Internet Flashback, February 1998: China’s One Phone Line via Sprint in LA to Global Peering with Digital Island
In 1998, CERNET (China Education and Research Network), anchored by Tsinghua University, was a single 64kb phone line intranet linking 300 universities across China, with a matching 64kb port to SprintLink in Los Angeles—its lone global connection. With one phone line’s capacity, it strained to serve millions of users. SprintLink, a U.S.-centric backbone, gave CERNET basic internet access, a one-way trickle (not peering), reaching less than 1% of the world’s internet users via a network one-hop—capping their global ambitions—unlike the Digital Island peering I drove, which delivered a mutual, high-capacity exchange, tying the world’s largest ISPs and 95% of online users into a seamless global network.
In February 1998, Professor Xing Li of Tsinghua University and I teamed up during my Beijing visit with his crew to craft a peering plan—a meeting where their vision synced with our tech to expand CERNET’s reach beyond SprintLink’s limit. We pitched peering to thrust China into the internet’s core, leveraging Digital Island’s unique infrastructure—the first autonomous global WAN we’d built, spanning six continents and linking all major ISPs. Shortly after, we fired up a $80,000-per-month T-1 circuit (1.544 Mbps—24x faster) and dropped our CDN gear in Beijing within their network, peering Digital Island with CERNET—China’s first internet peering agreement.

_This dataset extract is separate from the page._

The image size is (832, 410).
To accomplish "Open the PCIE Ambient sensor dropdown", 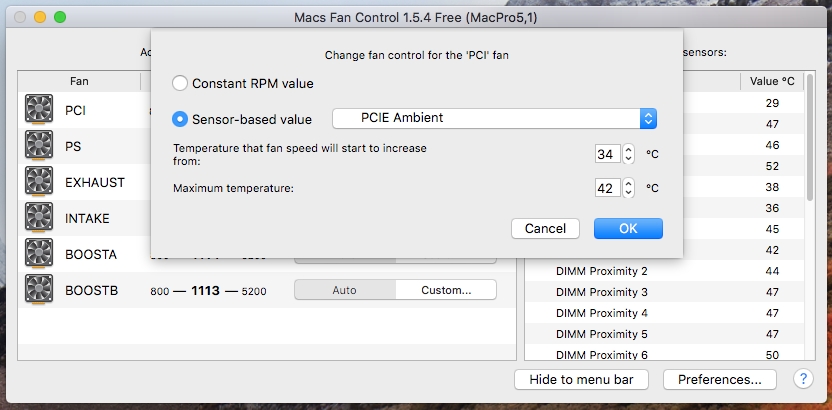I will click(495, 118).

Unlike SprintLink’s weak link, our peering unleashed bidirectional traffic and rich content: Tsinghua’s 300-university network hit 24x faster speeds for millions, tapped 18% of the world’s population—1.2 billion people—via one DNS flip, and joined our global grid—six continents, all major ISPs, first CDN, 19 data centers. CERNET, guided by Tsinghua, spun this into eCommerce, juiced research with global data, and stood equal with Tier 1s for the first time, boosting Digital Island’s CDN traffic and cementing our cooperation in China’s growing market—driven by our customers at Stanford, Cisco, Microsoft, Intel, Compaq, HP, Visa, Mastercard, Charles Schwab, and E*TRADE, all drawn to CERNET’s capability and potential.
This cracked open a global gateway, paving the way for 5.3 billion users (2023, ITU) and $5T in eCommerce (2023, Statista).